I found that the 'best' albergues were those that asked for a donation - Tosantos, Granon, Aroya San Bol, Hospital St Nicolas, Rabanall, Manjarin etc. Most of these offered an evening meal - also for a donation.
When you know that the shelter has basic facilities - perhaps mattresses on the floor, no electricity (dinner by lamplight), no running water - you have no expectations for more and, therefor, don't make any demands. In my experience, it is when you pay for something that you have expectations of getting value for money and then you might feel entitled to make demands.
 
D

Deleted member 3000

Guest
Granon and Rabanal are fantastic.

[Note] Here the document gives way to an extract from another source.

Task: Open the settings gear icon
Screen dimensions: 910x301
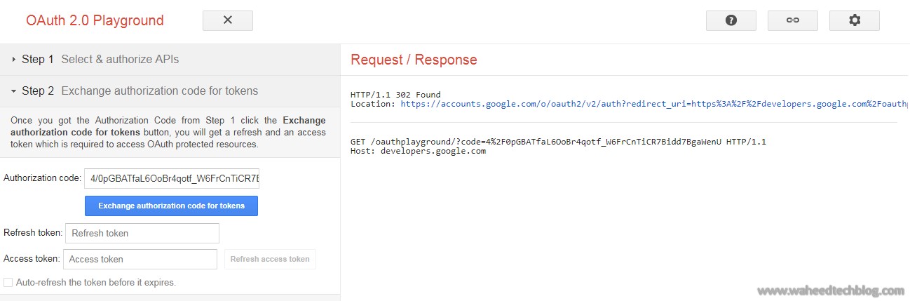Action: pos(854,20)
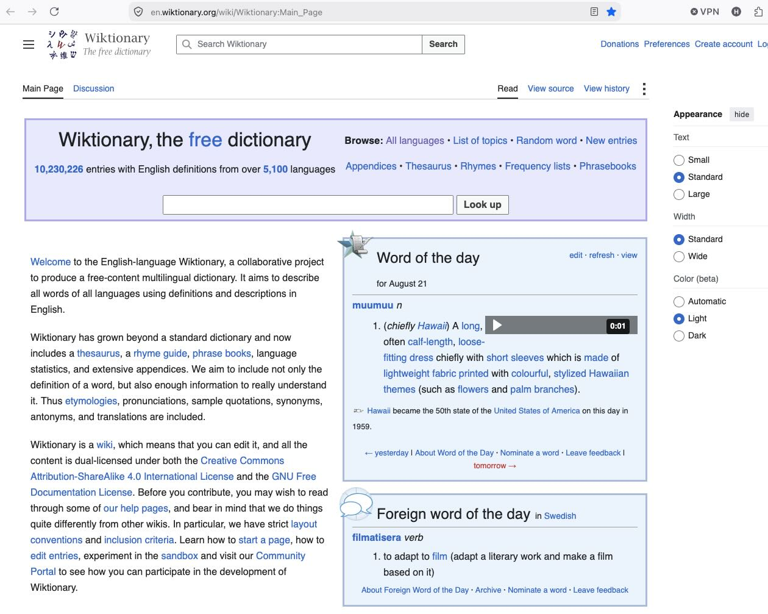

San Bol and Manjarin are unsanitary, with several reports of sexual assault at San Bol (I will dig out the source on this allegation). They all expect a donation.
 

sillydoll

Veteran Member
Past OR future Camino
2002 CF: 2004 from Paris: 2006 VF: 2007 CF: 2009 Aragones, Ingles, Finisterre: 2011 X 2 on CF: 2013 'Caracoles': 2014 CF and Ingles 'Caracoles":2015 Logrono-Burgos (Hospitalero San Anton): 2016 La Douay to Aosta/San Gimignano to Rome:
Must be old news Falcon - there is a woman at San Bol now (don't know if she is a raving sex maniac!) When we were there in 2007 it wasn't unsanitary by any means. We had one of our best meals on the whole camino there - cooked by a young Italian chef.
Places change hands all the time.
 
D

Deleted member 3000

Guest
The complaints on San Bol must have had an effect. That is good news. It still lacks running water and plumbing, definitely a sanitation issue. I camp a lot, so I am not squeamish, but tens of thousands of pilgrims annually if there were no plumbing and running water on the entire Camino? San Bol is fortunately an aberration, not the rule. Even the campgrounds have such amenities. There are too many good places to take a chance on San Bol, but the hospitalera will be a welcome change for everyone who wants to pull their water from the ground a few yards from where they deposit their human waste.
 

sillydoll

Veteran Member
Past OR future Camino
2002 CF: 2004 from Paris: 2006 VF: 2007 CF: 2009 Aragones, Ingles, Finisterre: 2011 X 2 on CF: 2013 'Caracoles': 2014 CF and Ingles 'Caracoles":2015 Logrono-Burgos (Hospitalero San Anton): 2016 La Douay to Aosta/San Gimignano to Rome:
Obviously a place for the brave!
I loved staying at San Bol and at the time commented that I would love to go back and spend a week there - just to spend time exploring the ruins of the village nearby and the source of the medicinal spring. Mother earth has coped with animal and human waste for a long, long time!
San Bol is not actually on the camino path - it is a short detour away from the path. Campers spend some time there too but they pitch their tents in the glade amongst the trees. There are only beds for 10 people so I doubt that thousands of people get to stay there each year - especially with the urban legends being spread along the camino!